Les nombreux chercheurs qui m'ont critiqué, tous s'affirmant laïcs (ce qui ne relève pas du hasard), s'en tiennent « mordicus » à une définition du judaïsme historique et considèrent ses descendants contemporains comme constituant un peuple, non pas un peuple élu, certes, mais un peuple à part et spécifique, et ne pouvant en aucun cas être comparé aux autres peuples. Aussi était-il nécessaire d'inculquer aux masses l'image mythologique d'un peuple exilé au Ier siècle, alors que, dans le même temps, les élites instruites savent bien qu'un tel événement n'a pas eu lieu ; c'est d'ailleurs la raison pour laquelle il n'existe pas un seul ouvrage de recherche consacré à l'expulsion du « peuple juif ».

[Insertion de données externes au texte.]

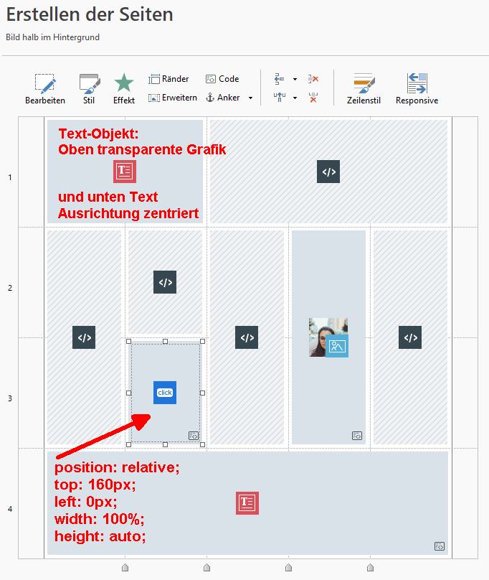
Task: Select the HTML code object in row 1
Action: pyautogui.click(x=328, y=172)
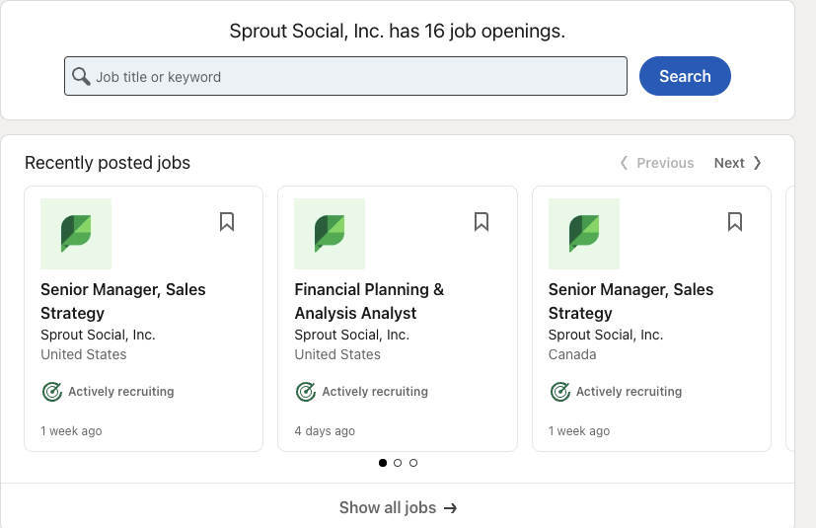Click the Sprout Social logo on Canada job card
This screenshot has height=528, width=816.
(584, 234)
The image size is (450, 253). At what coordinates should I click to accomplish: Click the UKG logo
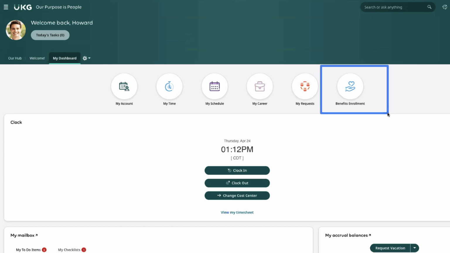[x=23, y=7]
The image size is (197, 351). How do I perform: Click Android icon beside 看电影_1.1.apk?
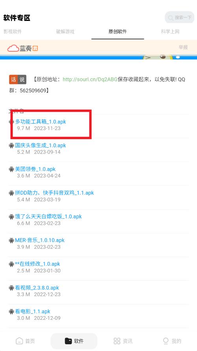[x=11, y=312]
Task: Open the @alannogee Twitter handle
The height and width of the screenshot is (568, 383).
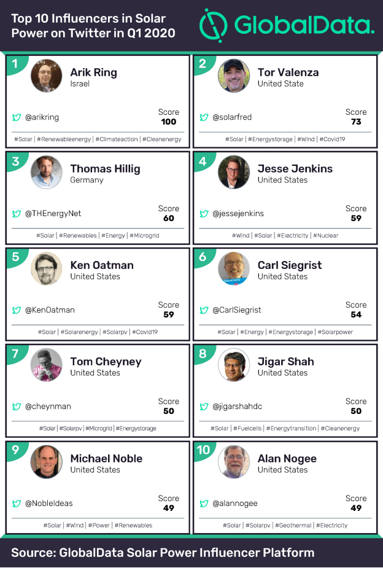Action: [x=235, y=504]
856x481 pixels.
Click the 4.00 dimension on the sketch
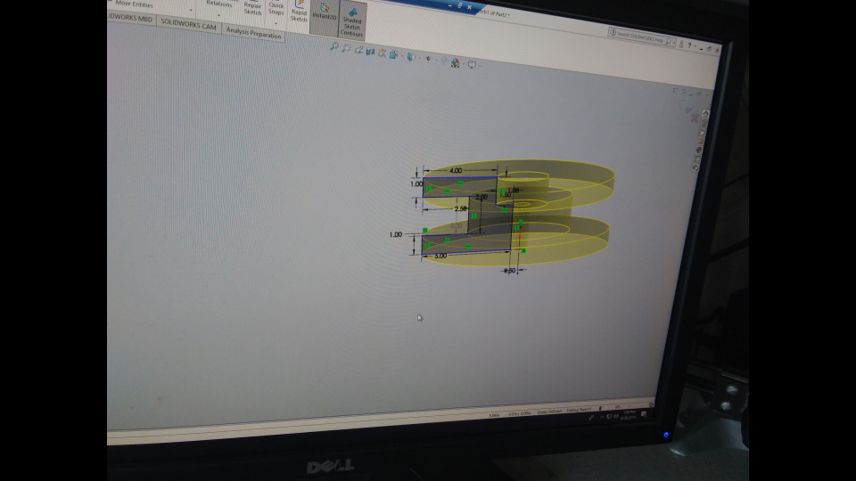click(456, 170)
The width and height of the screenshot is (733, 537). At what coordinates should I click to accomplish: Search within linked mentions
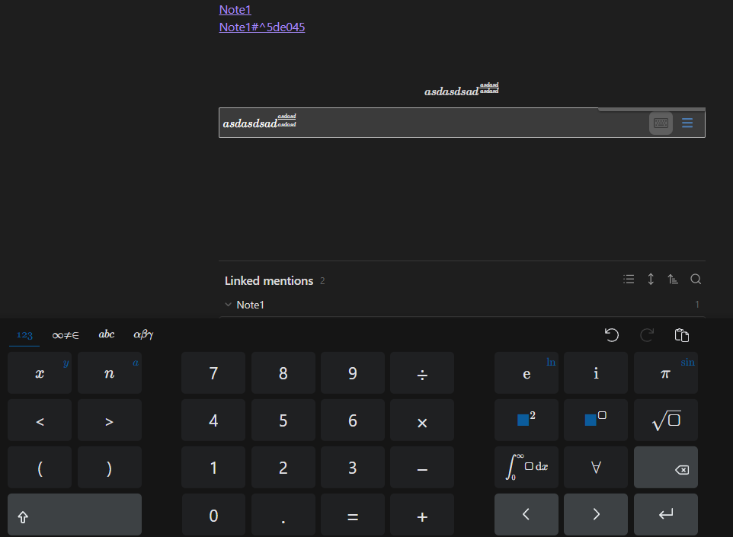pos(696,280)
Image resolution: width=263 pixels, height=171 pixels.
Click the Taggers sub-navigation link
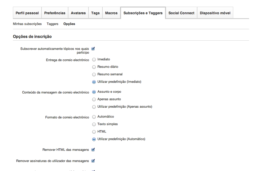click(52, 24)
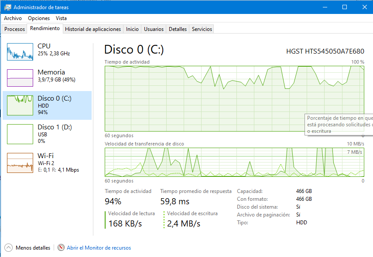Select Disco 0 (C:) in sidebar
373x257 pixels.
47,105
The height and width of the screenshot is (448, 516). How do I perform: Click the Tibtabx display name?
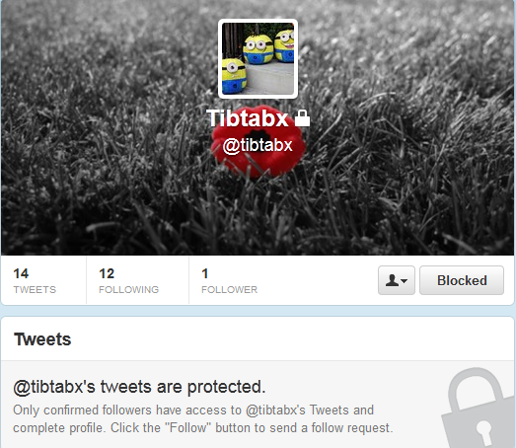pos(247,118)
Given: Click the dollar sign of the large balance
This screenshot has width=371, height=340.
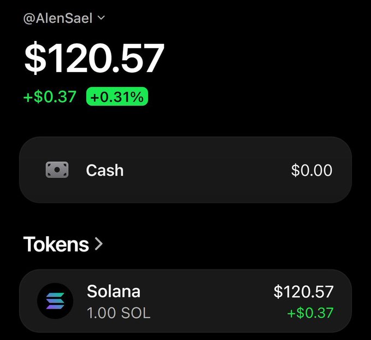Looking at the screenshot, I should pyautogui.click(x=36, y=58).
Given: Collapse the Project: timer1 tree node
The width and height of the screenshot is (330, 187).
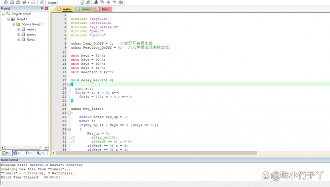Looking at the screenshot, I should click(3, 14).
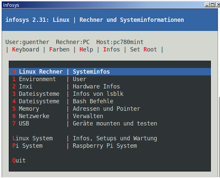Click the infosys window title bar

coord(103,4)
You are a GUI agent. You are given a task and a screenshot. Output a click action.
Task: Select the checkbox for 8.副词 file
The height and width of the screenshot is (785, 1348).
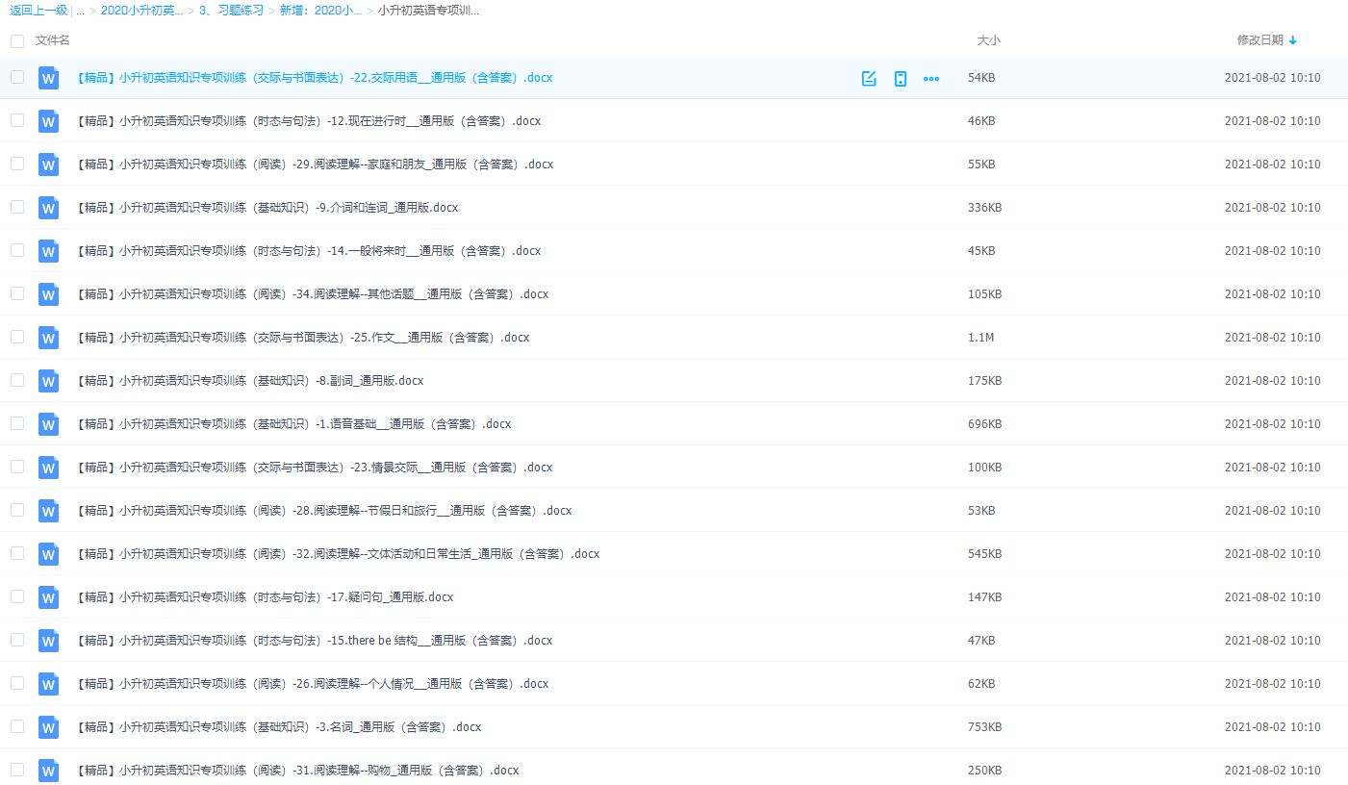tap(17, 380)
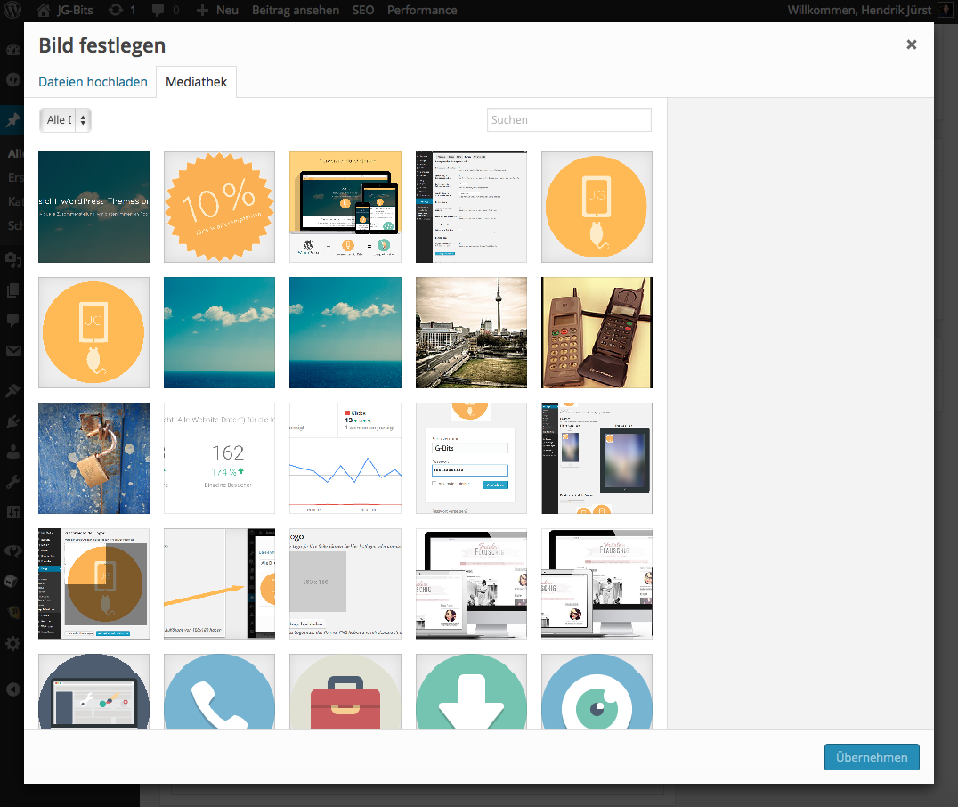The height and width of the screenshot is (807, 958).
Task: Click the WordPress logo in admin bar
Action: (x=12, y=11)
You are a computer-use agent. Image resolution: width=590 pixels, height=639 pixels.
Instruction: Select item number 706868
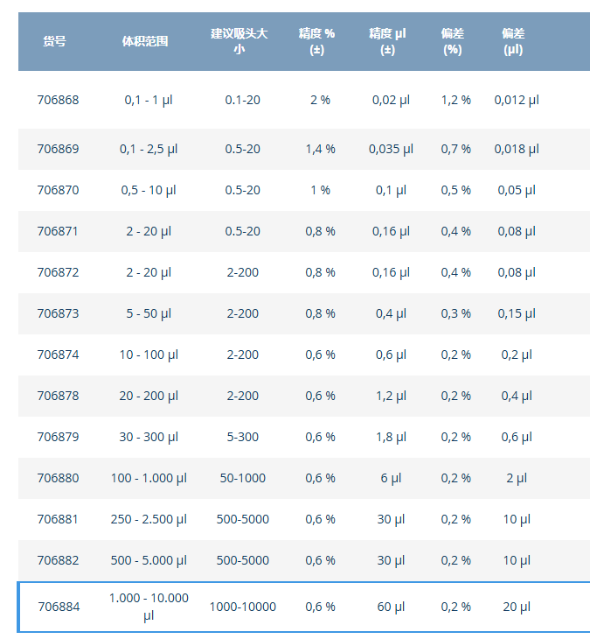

Parallèlement à la diffusion et au maintien de ce mythe historique fondateur, il a fallu :

- 1) passer sous silence le dynamisme prosélyte du judaïsme, du IIe siècle avant J.-C. au moins jusqu'au VIIIe siècle ;

- 2) ignorer la multiplicité des royaumes judaïsés apparus en divers zones géographiques ;

- 3) effacer de la mémoire collective les grandes masses humaines converties au judaïsme sous ces monarchies et qui ont constitué le berceau de la plupart des communautés juives dans le monde ;

- 4) se faire discret sur les déclarations des dirigeants sionistes, à commencer par David Ben Gourion, le fondateur de l'État, bien au fait de l'inanité de la thèse de l'exil massif, et qui de ce fait voyaient dans la majorité des « fellahs » locaux une descendance des anciens Hébreux.

"Comment la terre d'Israël fut inventée - De la Terre sainte à la mère patrie", Shlomo Sand.